WebSocket detects the presence of a proxy server and automatically sets up a tunnel to pass through the proxy. The tunnel is established by issuing an HTTP CONNECT statement to the proxy server, which requests for the proxy server to open a TCP/IP connection to a specific host and port. Once the tunnel is set up, communication can flow unimpeded through the proxy. Since HTTP/S works in a similar fashion, support for SSL is inherent. Server-sent events and Web sockets are not natively supported by modern browsers. Kaazing Gateway to the rescue!

Kaazing Gateway

Kaazing Gateway is a cutting-edge, WebSocket server that enables full-duplex communication from the browser to any TCP-based back-end service (for example, JMS, JMX, IMAP, Jabber, and so on). Kaazing Gateway eliminates the need for complex server- and client-side architectures to bridge various protocols to the browser over HTTP.

This simplified architecture allows developers to code directly against back-end services, using JavaScript, which eliminates the need for complex server- and client-side architectures to bridge various protocols to the browser over HTTP.
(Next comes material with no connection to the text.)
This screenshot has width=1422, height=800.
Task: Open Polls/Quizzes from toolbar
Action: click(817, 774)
Developers simply configure Kaazing Gateway to communicate directly with the back-end APIs (for example, Stomp or XMPP), and develop their client application, allowing them to maintain focus on what matters most: building applications, instead of reinventing the wheel.
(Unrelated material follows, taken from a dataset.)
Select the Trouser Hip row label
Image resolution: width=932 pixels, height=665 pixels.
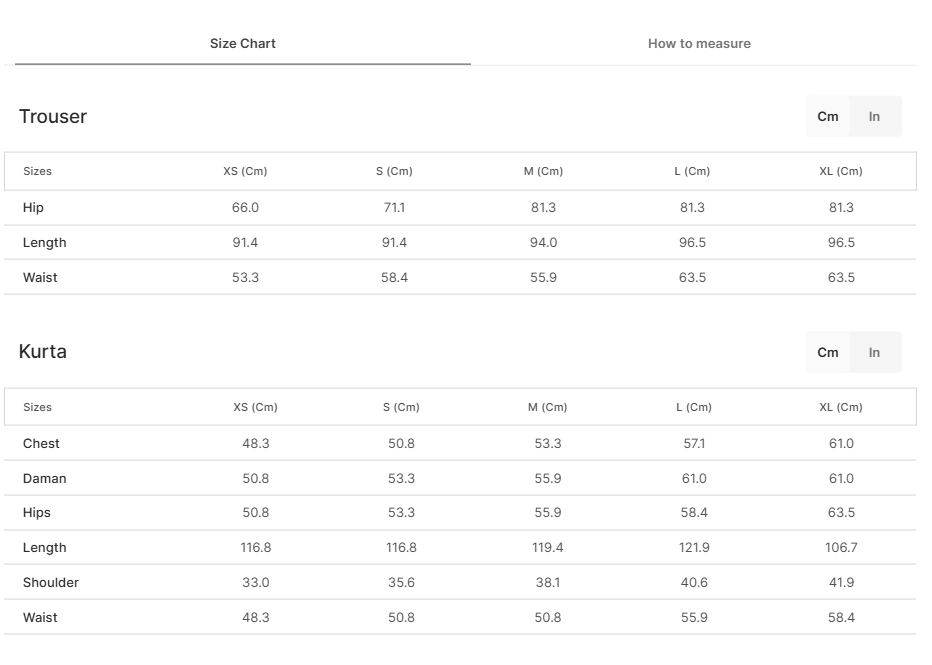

Kaazing Gateway Components

Kaazing Gateway consists of the following components:

• Kaazing Gateway Server—A WebSocket server that enables direct TCP connectivity between browsers and back-end services
• Kaazing Gateway Client Libraries—A set of protocol-specific client libraries available for JavaScript

Kaazing Gateway Architecture

To fully appreciate the benefits of the Kaazing Gateway architecture, it is useful to compare it to current real-time Web application architectures. Kaazing Gateway can dramatically simplify and increase the performance of a similar solution.

HTML 5 Server-Sent Events Architecture

Kaazing Gateway supports broadcast notification of data sent from a backend service to all connected clients. The backend data source typically sends data to the Kaazing Gateway over UDP (User Datagram Protocol) and browsers can then receive new notifications using server-sent events. The following figure shows a news feed that sends custom UDP messages to the Kaazing Gateway Server, which in turn fans the packet data out to all connected browser clients using server-sent events.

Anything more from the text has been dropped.